How to Verify Your Specific Prop Firm's Rules
Here's the safest approach I recommend to all traders:
- Download your broker's official rules PDF (usually under "Account Rules" or "Trading Rules" on their website)
- Search the document for keywords: "restricted," "prohibited," "allowed," "instruments," "leverage"
- Email compliance with a list: "Can I trade [instrument]? Can I use [EA]? What's my exact daily loss cap?" Keep responses in writing.
- Backtest your EA on allowed instruments only (if you're using an automated system)
- Run a small demo trade on the instrument before using real funded capital
Most prop firms will refuse or block a trade if it violates their rules. But some will allow it, then freeze your account afterward and forfeit your profits.
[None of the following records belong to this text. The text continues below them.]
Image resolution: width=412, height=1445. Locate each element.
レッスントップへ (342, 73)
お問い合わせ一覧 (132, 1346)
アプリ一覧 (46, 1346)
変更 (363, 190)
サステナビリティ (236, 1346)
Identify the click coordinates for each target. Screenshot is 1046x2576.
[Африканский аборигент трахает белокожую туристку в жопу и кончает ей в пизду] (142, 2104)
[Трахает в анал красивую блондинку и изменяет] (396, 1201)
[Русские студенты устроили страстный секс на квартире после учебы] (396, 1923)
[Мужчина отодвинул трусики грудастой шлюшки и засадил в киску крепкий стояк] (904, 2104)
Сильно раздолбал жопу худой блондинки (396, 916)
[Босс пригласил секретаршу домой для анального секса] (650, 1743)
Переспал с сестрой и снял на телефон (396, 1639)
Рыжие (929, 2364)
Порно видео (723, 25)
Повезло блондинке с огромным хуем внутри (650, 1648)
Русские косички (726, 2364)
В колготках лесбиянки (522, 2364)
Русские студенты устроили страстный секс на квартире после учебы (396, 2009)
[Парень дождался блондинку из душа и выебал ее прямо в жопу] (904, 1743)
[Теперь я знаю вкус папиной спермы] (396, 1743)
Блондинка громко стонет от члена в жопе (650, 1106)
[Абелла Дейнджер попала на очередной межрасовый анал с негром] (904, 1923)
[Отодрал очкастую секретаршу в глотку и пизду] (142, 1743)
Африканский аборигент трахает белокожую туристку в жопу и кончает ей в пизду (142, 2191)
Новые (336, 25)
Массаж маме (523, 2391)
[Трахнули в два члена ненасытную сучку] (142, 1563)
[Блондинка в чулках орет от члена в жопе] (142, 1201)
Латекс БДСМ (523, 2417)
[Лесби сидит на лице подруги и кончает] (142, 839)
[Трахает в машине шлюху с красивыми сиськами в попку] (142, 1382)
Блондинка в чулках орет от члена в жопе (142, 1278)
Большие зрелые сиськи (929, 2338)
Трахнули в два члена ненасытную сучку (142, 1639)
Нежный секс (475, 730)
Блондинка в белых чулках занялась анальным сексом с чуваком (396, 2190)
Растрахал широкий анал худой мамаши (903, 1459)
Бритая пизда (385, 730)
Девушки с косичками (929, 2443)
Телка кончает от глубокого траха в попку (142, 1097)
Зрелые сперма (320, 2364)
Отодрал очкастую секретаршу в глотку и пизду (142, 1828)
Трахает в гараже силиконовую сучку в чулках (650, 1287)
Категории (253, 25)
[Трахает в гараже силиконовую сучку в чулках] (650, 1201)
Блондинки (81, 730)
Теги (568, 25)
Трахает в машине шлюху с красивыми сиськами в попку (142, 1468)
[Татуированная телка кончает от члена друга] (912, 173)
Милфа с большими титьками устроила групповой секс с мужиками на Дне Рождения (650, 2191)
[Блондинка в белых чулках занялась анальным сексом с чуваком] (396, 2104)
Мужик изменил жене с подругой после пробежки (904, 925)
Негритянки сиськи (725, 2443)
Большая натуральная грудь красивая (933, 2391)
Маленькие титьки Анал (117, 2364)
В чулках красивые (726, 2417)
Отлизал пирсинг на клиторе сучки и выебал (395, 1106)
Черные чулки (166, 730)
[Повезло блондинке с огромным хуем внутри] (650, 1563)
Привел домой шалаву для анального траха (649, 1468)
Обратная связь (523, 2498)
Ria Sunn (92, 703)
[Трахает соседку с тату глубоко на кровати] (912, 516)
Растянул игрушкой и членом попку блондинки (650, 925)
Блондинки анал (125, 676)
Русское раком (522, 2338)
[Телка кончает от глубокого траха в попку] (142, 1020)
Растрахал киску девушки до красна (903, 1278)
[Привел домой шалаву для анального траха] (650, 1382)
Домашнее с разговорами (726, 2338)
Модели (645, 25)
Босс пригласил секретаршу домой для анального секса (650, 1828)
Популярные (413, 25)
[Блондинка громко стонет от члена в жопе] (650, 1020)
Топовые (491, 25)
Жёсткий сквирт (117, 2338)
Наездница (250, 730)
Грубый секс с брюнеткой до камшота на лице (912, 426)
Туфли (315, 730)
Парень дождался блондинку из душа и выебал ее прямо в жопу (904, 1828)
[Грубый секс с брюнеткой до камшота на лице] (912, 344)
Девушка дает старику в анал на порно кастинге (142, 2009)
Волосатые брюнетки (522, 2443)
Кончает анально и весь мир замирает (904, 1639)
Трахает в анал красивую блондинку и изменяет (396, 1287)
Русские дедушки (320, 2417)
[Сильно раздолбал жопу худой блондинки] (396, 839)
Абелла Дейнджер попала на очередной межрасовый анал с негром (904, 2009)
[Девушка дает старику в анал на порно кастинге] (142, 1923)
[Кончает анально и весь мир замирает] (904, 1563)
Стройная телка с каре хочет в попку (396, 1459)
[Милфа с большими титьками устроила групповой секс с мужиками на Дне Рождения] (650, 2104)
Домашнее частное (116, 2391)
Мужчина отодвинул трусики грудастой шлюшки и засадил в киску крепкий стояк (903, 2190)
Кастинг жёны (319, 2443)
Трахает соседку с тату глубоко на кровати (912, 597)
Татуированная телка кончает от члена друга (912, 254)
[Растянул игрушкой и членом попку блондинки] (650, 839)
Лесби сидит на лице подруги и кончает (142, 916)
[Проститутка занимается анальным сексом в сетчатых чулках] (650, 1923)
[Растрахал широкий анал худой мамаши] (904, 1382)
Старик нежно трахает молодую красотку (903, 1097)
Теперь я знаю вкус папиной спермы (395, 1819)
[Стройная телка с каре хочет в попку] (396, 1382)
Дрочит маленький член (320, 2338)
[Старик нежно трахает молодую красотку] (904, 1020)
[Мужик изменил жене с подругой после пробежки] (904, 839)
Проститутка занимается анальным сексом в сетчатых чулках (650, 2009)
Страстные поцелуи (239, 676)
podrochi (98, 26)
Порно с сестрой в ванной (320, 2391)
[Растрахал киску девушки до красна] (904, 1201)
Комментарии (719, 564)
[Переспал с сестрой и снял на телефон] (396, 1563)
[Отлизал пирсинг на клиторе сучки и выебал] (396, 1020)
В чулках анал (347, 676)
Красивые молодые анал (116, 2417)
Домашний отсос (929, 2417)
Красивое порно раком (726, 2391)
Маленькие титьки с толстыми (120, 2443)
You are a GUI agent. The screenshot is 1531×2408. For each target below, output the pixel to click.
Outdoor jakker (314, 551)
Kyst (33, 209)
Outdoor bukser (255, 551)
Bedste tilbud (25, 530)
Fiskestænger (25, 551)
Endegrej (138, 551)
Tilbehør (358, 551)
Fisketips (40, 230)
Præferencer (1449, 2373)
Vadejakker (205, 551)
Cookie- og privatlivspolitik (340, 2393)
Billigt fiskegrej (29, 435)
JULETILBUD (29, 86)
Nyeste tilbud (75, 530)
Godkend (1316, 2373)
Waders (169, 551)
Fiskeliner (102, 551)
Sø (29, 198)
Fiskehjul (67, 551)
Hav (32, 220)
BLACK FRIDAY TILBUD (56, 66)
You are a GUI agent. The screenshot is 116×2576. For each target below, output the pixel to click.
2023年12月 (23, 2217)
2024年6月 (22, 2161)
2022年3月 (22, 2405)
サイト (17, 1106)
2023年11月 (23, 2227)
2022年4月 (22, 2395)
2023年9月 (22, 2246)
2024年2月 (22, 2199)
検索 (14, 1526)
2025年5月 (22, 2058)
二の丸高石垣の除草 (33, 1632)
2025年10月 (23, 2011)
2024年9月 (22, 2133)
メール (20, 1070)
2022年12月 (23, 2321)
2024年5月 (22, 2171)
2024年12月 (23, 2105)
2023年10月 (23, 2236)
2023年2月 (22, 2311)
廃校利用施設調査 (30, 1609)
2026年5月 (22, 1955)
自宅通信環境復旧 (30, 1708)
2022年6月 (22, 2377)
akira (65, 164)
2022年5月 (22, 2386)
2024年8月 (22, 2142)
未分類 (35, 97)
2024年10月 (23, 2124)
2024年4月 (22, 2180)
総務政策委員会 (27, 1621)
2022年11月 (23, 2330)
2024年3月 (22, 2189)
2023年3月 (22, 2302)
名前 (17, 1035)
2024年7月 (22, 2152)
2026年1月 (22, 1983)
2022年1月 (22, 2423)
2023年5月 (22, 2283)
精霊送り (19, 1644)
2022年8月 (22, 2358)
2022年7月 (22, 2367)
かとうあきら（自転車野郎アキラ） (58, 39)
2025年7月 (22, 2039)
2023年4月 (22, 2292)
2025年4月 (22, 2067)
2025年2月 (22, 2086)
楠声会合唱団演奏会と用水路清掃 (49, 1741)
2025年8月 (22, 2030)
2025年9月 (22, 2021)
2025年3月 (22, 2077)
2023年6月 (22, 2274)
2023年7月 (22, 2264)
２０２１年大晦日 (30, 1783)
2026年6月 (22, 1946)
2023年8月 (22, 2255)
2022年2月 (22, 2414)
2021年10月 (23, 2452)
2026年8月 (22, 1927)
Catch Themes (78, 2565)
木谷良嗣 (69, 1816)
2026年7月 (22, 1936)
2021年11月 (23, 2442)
Prevention is far cheaper than fighting a dispute.
2026 Rules Updates: What Changed This Year
Based on the latest public statements from major firms:
- FTMO 2026: No major changes to instrument restrictions; they've tightened EA trading guidelines (more manual trading required)
- FundedNext 2026: Expanded allowed forex minors list; introduced "copy trading" account type (some restrictions differ)
- TopStep 2026: Added restrictions on volatility index trading (VIX) due to tail risk
- The5ers 2026: Maintaining strict crypto ban; no changes to commodity rules
- E8 Funding 2026: Introduced "flex accounts" with more relaxed restrictions (experimental program)
None of these changes reversed previous bans. If crypto or penny stocks were banned, they remain banned.
FAQ: Prop Firm Account Restrictions
Can I trade micro futures on a prop firm account instead of CFDs?
What happens if I trade a restricted instrument?
Are there any prop firms that allow crypto?
Can I use an EA on indices if the EA was designed for forex?
Do prop firm restrictions change mid-month?
Putting It All Together: A Safe Trading Checklist
Before you deposit money or start your prop firm evaluation, use this checklist:
- ✓ Have I read my prop firm's complete trading rules PDF?
- ✓ Have I verified in writing (email) that my primary instruments are allowed?
- ✓ Does my EA backtest only on allowed instruments and time frames?
- ✓ Is my position sizing calibrated for my daily loss cap?
- ✓ Have I paper-traded the account for 48 hours before going live?
- ✓ Do I understand the exact restrictions on news trading, scalping, and strategy type?
- ✓ Have I verified my broker hasn't added restrictions since I opened the account?
If you check all these boxes, you've eliminated the most common reasons funded traders lose their accounts to rule violations rather than market losses.
Final Word: Restrictions Are Your Protection
Prop firm account restrictions what can you trade might feel limiting at first. But they exist because they work. The traders who understand and respect these boundaries have dramatically higher success rates on pass rates and in earning profit splits.
If you're serious about getting funded, treat the rules not as a constraint to work around, but as guardrails that keep you profitable. Trade liquid instruments, respect your daily loss limit, and stay within your broker's playbook. That's how funded traders build sustainable careers, not blow-up accounts.